Tuesday, November 4, 2014

Analyzing the iMac 5K Retina display: How do you get 5K @ 60Hz from a last-gen GPU? (updated)

27-inch iMac with Retina 5K display - display only

Last week, Apple announced a new 27-inch iMac that packs an impressive 5K Retina display. As we’ve already detailed, these new 5K displays are thinner, cheaper, draw less power thanks to a more-efficient LED backlight, and, perhaps most importantly, Apple is selling the whole 27-inch iMac system at a mind-blowing price of $2500. That’s the same price tag on Dell’s 5K monitor.
Updated November 4: Sadly, it’s time for a mea culpa. On October 24 we mistakenly identified the iMac with 5K Retina display as having a 30Hz panel. The 27-inch iMac does indeed output 5K @ 60Hz — and to hit those kinds of frequencies, Apple used its own customized timing controller, rather than DisplayPort 1.2 (which can’t drive 5K @ 60Hz). More on that can be found further down the story.
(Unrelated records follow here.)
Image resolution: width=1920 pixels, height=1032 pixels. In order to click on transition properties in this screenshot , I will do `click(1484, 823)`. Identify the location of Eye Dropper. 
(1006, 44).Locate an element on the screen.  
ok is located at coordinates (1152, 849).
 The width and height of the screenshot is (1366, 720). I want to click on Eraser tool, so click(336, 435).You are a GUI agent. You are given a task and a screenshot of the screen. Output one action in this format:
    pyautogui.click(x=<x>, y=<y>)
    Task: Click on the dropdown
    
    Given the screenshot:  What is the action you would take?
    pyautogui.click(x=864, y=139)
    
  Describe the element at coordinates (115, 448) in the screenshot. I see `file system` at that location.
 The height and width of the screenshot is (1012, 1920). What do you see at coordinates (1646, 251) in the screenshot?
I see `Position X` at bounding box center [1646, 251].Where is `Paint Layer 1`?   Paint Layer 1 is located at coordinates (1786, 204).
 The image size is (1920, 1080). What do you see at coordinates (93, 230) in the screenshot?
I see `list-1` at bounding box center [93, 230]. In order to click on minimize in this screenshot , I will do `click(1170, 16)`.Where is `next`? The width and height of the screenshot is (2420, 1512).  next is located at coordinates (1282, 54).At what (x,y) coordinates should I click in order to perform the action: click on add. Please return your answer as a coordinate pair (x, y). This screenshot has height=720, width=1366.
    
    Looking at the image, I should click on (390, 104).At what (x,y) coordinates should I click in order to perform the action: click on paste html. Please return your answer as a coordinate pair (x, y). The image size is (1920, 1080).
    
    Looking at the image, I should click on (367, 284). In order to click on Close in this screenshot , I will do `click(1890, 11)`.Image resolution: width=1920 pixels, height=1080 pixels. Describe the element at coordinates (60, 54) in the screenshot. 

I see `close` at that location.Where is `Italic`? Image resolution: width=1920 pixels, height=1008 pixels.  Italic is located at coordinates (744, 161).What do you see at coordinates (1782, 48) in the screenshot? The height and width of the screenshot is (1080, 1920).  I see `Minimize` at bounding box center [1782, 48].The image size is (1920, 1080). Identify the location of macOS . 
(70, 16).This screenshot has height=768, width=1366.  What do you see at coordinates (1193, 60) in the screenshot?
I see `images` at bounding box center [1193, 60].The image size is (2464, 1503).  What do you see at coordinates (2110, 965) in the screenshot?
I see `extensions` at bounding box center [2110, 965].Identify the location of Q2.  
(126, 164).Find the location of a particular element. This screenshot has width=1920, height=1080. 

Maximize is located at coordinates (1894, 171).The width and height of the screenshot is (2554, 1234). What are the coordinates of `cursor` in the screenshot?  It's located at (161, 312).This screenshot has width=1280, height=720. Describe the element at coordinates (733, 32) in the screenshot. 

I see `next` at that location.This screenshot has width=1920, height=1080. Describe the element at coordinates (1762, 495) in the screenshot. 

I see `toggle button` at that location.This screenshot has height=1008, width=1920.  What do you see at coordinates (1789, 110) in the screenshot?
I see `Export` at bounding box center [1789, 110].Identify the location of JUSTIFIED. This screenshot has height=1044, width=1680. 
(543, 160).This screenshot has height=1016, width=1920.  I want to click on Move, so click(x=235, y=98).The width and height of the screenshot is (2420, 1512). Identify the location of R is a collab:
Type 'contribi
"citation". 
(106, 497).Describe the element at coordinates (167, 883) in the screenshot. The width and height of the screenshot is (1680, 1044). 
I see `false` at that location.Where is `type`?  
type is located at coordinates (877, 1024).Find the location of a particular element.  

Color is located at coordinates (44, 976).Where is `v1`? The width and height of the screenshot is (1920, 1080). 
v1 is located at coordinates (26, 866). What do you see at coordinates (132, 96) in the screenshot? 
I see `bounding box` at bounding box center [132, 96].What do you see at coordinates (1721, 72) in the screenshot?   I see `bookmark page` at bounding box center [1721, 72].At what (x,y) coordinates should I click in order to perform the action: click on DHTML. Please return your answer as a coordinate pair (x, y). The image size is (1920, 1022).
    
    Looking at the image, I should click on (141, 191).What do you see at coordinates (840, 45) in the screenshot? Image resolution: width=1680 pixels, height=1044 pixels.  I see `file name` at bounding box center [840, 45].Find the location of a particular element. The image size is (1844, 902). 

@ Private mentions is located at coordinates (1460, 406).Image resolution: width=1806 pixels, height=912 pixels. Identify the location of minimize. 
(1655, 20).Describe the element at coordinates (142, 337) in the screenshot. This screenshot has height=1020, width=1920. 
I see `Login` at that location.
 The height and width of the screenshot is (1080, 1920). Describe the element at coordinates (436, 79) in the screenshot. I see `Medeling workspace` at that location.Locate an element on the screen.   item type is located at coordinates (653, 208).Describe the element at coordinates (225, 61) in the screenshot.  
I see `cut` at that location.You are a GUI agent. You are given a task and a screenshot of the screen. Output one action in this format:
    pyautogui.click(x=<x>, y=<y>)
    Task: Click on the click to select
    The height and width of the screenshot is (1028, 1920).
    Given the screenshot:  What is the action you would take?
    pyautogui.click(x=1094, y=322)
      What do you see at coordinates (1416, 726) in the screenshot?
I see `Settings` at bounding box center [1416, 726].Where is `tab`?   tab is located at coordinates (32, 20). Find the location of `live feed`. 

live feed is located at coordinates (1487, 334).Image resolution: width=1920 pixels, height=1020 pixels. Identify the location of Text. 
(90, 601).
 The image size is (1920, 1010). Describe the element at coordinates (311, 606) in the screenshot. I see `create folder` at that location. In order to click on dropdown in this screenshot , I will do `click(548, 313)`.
Original story: A late-2014 display hooked to an early 2012 GPU

The GPU powering the 27-inch iMac with Retina 5K display is the R9 M290X, with the R9 M295X offered as an optional upgrade. The R9 M295X hasn’t technically been announced, but rumors from months back suggested this would be a Tonga-class GPU. Regardless, the R9 M290X is the minimum spec — and that chip is a rebranded HD 8970M, which was a rebranded HD 7970M, which is functionally equivalent to a desktop Radeon HD 7870.
In other words, the GPUs inside the new iMac are going to be limited to DisplayPort 1.2. That matters, because it takes roughly 17.2Gbps of bandwidth to drive a 4K @ 60 fps signal in a single stream (Single Stream Transport). To summarize the difference between SST and MST, an MST display creates two half-width tiles on the monitor and interleaves two different DisplayPort streams together to create a contiguous image, while an SST display functions like a standard monitor. MST and SST displays typically look identical in common applications, but some games support MST poorly, resulting in menus or functions crammed into half the monitor, or movies playing back in a squashed, half-width format.
imac-27-retina
Critically, however, MST is the only way to drive a larger-than-4K panel. DisplayPort 1.2 has just enough bandwidth to support a single 4K @ 60 fps SST stream, but 5K is far too large for the standard. When Apple talks about a 40-gigabit TCON, it may have designed a single TCON to output to two DP 1.2 streams — that’s not technically impossible — but it’s not being done with a single stream within the DP 1.2 spec.
Read: No, TV makers, 4K and UHD are not the same thing
Since Tonga doesn’t support HDMI 2.0 or DP 1.3 (which does support 5K SST), DP 1.2 is the only available standard to piggy-back. If Apple had somehow redesigned the TCON to compress a 5K stream into existing DisplayPort 1.2 bandwidth, it wouldn’t need a 40Gbps TCON in the first place. Anandtech notes that there’s another possibility — Apple may indeed have designed its own TCON, overclocked it, customized it for low overhead timing, and be pulling just enough bandwidth out of DP 1.2 to get it done.
Updated November 4: An iFixit teardown shows that Apple did indeed use a customized TCON — a modified Parade Technologies part using a non-standard 60-pin Embedded DisplayPort (eDP) connector (it’s usually just 40 pins). We’re not sure if Apple is using a variant of eDP 1.3, or some own Frankensteinian solution that combines two eDP 1.2 feeds — but in either case, there’s clearly enough bandwidth to drive a 5K display at 60Hz.
Rome 2
This kind of issue is common with MST — but did Apple overclock DP to hit higher bandwidths and avoid MST?
Either way, Apple would have to overclock the DisplayPort signal by 50-100% to hit the bandwidth it needs for 5K on single stream transport.

Refresh rates, gaming, and scaling

Many layers of the retina 27-inch iMac display
The many clever layers of the iMac with Retina display
Scaling is another potential issue — but Apple has always done this one better than Microsoft and 5120×2880 has exactly four times the pixels of the old 2560×1440 monitors, which should make scaling up relatively simple.
Finally, gaming — and here’s where the reality is going to bite. You aren’t going to be doing any gaming on a 5K display at anything like high detail levels. You may not even pull it off at low detail levels, and for a very simple reason: The R9 M290 is a midrange GPU from 2012 boxing way, way out of its weight class on this one. Despite the term, 5K is not 25% more pixels than 4K — it’s almost two times as many pixels.
Not even dual GTX 980s in SLI could drive 60-fps high-detail gaming on that kind of rig. And that means there’s no chance any AMD mobile GPU — even if the R9 M295 is a Tonga implementation — is going to be able to do it either.